Using marimo with Django
A couple of years ago, I got lucky and found Daniel Roy Greenfeld's dj-notebook project thanks to a reddit post. I wrote about it here. It's held up well. I still find it very useful in almost any context where I'd run python manage.py shell to help me understand what's going on with a django site. My preferences for using notebooks have evolved since then, though. Lately, I find marimo notebooks more suited to the way I like to use (and re-use) notebooks than jupyter. They're easier to deal with in git, easier to share, and they don't have the same tendency to depend on hidden state. While they're also, as a consequence, a bit less flexible, they strike a better balance for me.
So this weekend, I wanted to see how they'd work with django.
I was expecting to need to fork the dj-notebook project and add marimo-specific integration, then hopefully get that merged upstream. Instead, I was happily surprised when everything just work. I suppose I still have a documentation patch to offer upstream, and this blog post is a stash for my notes on that.
This post references my toy django contacts application that I put together follwing the exercises in the excellent Hypermedia Systems book. I wrote about those as I did them, and I just updated that app to use django 6, python 3.13, uv, ruff, prek and pytest. You can grab the code if you want a low-friction way to try out these notebooks without modifying a real project.

Aside: I use uv to manage my dependencies and my runtime, and the examples here will use it too. But it’s not essential. The project includes an equivalent requirements.txt file, and any packages that I add using uv could be added to an activated venv created from that requirements.txt using the pip command. But uv is easier, faster and less error-prone. You should use it, too.
Setup
I like to put my notebook dependencies in a separate group, since I don’t usually install those on my production servers. I’m not aware of any specific hazard to that apart from increasing the install size. Jupyter amd marimo pull in many dependencies, and when I use them I tend to mirror my data to a test server first. And for now, we’ll be installing all of both of them here. It may be worth contributing a patch to dj-notebook that offers optional jupyter/marimo dependencies instead.

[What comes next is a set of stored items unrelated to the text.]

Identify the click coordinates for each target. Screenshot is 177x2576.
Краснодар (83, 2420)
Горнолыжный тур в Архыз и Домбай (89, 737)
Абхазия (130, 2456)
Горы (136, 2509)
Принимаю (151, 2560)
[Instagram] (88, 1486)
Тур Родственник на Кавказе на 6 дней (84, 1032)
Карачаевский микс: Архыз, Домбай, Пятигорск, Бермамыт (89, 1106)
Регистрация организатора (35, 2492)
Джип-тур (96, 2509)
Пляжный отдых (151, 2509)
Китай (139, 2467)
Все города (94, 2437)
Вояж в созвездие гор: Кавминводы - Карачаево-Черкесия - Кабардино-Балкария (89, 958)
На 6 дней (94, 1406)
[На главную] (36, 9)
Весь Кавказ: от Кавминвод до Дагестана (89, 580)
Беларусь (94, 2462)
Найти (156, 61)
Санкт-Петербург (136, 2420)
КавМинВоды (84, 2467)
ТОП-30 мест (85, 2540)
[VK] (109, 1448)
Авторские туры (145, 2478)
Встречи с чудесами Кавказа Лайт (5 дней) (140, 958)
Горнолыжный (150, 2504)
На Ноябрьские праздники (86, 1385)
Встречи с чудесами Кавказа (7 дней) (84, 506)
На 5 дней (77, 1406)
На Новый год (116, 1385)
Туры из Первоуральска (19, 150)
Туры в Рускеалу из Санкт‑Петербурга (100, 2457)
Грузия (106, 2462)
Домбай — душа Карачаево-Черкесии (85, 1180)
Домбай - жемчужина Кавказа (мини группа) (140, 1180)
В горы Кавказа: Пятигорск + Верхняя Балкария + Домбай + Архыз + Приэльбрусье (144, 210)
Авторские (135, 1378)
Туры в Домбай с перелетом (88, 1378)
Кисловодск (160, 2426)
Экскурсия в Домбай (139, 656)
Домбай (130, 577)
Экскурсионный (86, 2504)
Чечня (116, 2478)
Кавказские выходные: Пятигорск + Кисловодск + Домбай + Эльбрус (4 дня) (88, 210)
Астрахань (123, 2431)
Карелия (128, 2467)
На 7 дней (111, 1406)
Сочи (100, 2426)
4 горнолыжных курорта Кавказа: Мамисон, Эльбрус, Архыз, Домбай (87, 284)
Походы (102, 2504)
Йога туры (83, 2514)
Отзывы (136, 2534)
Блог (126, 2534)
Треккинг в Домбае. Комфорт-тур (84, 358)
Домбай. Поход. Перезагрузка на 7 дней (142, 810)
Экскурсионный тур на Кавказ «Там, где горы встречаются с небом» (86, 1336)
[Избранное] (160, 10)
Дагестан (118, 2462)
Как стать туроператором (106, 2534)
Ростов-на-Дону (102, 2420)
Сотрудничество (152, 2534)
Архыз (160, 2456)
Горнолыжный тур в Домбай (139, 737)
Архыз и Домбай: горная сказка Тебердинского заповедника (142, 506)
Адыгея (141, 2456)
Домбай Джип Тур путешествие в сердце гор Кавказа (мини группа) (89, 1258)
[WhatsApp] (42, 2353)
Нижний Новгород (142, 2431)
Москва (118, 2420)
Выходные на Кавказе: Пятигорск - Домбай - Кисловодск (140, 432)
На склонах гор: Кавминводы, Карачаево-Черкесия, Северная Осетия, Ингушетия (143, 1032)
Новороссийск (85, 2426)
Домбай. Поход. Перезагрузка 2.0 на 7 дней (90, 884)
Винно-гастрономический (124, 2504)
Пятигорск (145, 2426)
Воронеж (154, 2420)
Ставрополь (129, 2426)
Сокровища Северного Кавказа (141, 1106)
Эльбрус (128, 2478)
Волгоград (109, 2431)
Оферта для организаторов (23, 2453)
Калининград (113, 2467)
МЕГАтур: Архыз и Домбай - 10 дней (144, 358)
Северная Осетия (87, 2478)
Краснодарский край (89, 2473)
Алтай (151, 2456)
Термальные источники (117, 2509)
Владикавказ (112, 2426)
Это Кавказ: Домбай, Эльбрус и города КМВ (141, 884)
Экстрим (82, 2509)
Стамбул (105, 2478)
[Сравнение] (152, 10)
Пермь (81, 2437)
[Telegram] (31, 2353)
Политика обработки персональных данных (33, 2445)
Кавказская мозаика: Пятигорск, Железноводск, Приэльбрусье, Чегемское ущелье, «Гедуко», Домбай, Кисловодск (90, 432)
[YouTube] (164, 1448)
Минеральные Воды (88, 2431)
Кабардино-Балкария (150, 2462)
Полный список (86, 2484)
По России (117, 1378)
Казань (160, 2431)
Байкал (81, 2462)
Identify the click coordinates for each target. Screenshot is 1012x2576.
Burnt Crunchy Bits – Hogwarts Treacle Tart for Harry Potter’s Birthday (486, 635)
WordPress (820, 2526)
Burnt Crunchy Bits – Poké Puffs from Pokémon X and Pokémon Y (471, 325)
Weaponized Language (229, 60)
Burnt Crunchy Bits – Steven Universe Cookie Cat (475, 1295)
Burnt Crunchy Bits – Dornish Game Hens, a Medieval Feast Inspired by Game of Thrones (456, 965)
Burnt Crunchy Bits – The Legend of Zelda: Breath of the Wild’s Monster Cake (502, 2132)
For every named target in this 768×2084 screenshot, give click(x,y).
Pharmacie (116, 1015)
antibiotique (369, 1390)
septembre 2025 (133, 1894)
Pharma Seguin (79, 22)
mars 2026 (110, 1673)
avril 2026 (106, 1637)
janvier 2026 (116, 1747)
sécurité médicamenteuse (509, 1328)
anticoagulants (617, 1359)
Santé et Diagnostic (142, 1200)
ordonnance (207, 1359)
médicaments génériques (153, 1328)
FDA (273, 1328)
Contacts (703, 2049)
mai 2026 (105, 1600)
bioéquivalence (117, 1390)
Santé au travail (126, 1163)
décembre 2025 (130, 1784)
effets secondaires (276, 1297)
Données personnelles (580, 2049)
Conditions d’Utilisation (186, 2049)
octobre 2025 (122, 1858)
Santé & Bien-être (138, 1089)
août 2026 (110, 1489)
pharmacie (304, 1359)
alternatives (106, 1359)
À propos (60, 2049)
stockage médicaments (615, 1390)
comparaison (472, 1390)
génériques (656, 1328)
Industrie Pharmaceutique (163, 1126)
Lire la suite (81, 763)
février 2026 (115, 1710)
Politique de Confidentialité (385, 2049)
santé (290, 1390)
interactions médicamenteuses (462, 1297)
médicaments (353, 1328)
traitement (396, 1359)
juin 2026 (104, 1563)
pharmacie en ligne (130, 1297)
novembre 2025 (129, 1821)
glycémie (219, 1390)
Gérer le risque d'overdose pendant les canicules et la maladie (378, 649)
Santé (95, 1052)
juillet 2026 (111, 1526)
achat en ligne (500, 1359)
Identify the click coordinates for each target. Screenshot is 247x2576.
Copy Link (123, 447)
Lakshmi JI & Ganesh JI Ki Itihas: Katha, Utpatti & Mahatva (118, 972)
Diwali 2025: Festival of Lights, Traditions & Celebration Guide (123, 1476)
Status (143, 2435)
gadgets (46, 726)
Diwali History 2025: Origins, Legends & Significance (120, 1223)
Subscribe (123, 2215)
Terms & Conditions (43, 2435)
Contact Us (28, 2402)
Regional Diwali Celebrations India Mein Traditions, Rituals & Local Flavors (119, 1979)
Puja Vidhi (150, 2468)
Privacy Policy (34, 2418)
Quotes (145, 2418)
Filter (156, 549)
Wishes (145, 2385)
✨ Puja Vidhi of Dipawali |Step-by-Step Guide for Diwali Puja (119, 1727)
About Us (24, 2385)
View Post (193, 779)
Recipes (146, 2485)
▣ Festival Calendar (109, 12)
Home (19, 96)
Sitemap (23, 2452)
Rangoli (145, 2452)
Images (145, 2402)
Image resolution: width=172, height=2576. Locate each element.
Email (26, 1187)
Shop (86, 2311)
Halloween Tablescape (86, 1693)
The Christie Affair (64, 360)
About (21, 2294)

uv add --group=notebook dj-notebook marimo
If you’ve previously sync’d the uv virtual environment without that group, you may also need to run
uv sync --group=notebook
Then just as a matter of keeping my project cleaner, I like to create a notebooks directory at the top level and stash any notebooks I want to commit in there.
Usage
Run marimo edit notebooks/repl.py and open the resulting link in your browser of choice.
At the top of the notebook, activate your django environment:
from dj_notebook import activate
plus = activate()
And then your models and several interesting utilities are available from plus. See the dj-notebook documentation for details. Two that I find useful, frequently, are inheritance diagrams and dumping querysets into dataframes.
plus.read_frame(plus.Contact.objects.all())
plus.diagram(plus.Contact)
I think there are some improvements I could make and offer back to dj-notebook, but I was quite impressed that this just worked.